Something like this?

(Except: is the inode cleanup right in the first chunk? And in the
second chunk the cleanup could maybe be organized better even if I got
it right....)

--b.

diff --git a/fs/gfs2/inode.c b/fs/gfs2/inode.c
index 7119504..19e0924 100644
--- a/fs/gfs2/inode.c
+++ b/fs/gfs2/inode.c
@@ -585,6 +585,9 @@ static int gfs2_create_inode(struct inode *dir, struct dentry *dentry,
error = PTR_ERR(inode);
if (!IS_ERR(inode)) {
d = d_splice_alias(inode, dentry);
+ error = PTR_ERR(d);
+ if (IS_ERR(d))
+ goto fail_gunlock;
error = 0;
if (file) {
if (S_ISREG(inode->i_mode)) {
@@ -779,6 +782,11 @@ static struct dentry *__gfs2_lookup(struct inode *dir, struct dentry *dentry,
}

d = d_splice_alias(inode, dentry);
+ if (IS_ERR(d)) {
+ iput(inode);
+ gfs2_glock_dq_uninit(&gh);
+ return ERR_PTR(error);
+ }
if (file && S_ISREG(inode->i_mode))
error = finish_open(file, dentry, gfs2_open_common, opened);

2014-01-16 16:54:14

by Bob Peterson

[permalink] [raw]
Subject: Re: [PATCH] dcache: fix d_splice_alias handling of aliases

----- Original Message -----
| Something like this?
(snip)
| @@ -779,6 +782,11 @@ static struct dentry *__gfs2_lookup(struct inode *dir,
| struct dentry *dentry,
| }
|
| d = d_splice_alias(inode, dentry);
| + if (IS_ERR(d)) {
| + iput(inode);
| + gfs2_glock_dq_uninit(&gh);
| + return ERR_PTR(error);

---------------------------------^
Shouldn't that be ERR_PTR(d)?

Bob Peterson
Red Hat File Systems

2014-01-16 18:51:14

by J. Bruce Fields

[permalink] [raw]
Subject: Re: [PATCH] dcache: fix d_splice_alias handling of aliases

On Thu, Jan 16, 2014 at 11:54:07AM -0500, Bob Peterson wrote:
> ----- Original Message -----
> | Something like this?
> (snip)
> | @@ -779,6 +782,11 @@ static struct dentry *__gfs2_lookup(struct inode *dir,
> | struct dentry *dentry,
> | }
> |
> | d = d_splice_alias(inode, dentry);
> | + if (IS_ERR(d)) {
> | + iput(inode);
> | + gfs2_glock_dq_uninit(&gh);
> | + return ERR_PTR(error);
>
> ---------------------------------^
> Shouldn't that be ERR_PTR(d)?

Oops, yeah--well, actually just "d" I guess.

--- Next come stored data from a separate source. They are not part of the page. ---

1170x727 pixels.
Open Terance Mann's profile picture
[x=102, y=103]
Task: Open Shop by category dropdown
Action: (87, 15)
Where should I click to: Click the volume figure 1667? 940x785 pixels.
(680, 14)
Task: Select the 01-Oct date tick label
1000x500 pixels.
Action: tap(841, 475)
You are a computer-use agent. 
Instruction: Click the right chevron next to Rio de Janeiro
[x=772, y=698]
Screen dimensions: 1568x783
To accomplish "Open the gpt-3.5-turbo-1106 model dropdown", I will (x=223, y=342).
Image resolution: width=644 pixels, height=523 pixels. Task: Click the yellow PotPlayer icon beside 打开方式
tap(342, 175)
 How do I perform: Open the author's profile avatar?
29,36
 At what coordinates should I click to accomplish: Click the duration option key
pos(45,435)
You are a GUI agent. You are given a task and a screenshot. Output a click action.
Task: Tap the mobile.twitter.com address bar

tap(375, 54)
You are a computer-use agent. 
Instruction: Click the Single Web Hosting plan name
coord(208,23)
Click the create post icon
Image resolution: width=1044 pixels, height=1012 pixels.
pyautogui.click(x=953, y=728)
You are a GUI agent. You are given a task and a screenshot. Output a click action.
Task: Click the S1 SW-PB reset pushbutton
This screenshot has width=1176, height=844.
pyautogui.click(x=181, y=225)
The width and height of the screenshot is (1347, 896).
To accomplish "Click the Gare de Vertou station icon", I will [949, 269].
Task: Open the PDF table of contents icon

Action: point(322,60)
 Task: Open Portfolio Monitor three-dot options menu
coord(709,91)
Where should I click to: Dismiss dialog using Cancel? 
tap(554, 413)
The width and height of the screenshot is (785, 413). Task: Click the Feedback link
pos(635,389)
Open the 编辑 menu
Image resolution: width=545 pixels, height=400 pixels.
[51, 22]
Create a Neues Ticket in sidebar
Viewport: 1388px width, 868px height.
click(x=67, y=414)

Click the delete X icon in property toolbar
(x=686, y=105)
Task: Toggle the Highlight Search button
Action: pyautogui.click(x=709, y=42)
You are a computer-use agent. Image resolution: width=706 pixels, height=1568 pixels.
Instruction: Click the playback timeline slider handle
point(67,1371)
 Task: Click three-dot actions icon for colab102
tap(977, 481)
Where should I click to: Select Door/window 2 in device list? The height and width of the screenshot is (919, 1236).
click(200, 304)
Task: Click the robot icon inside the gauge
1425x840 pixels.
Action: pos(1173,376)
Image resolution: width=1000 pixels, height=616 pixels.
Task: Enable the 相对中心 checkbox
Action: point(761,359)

This is what I've got for what it's worth.

--b.

commit 6fba5295019b52a03d76c9e9570952466051a7a6
Author: J. Bruce Fields <[email protected]>
Date: Thu Jan 16 11:44:53 2014 -0500

gfs2: revert "GFS2: d_splice_alias() can't return error"

0d0d110720d7960b77c03c9f2597faaff4b484ae asserts that "d_splice_alias()
can't return error unless it was given an IS_ERR(inode)".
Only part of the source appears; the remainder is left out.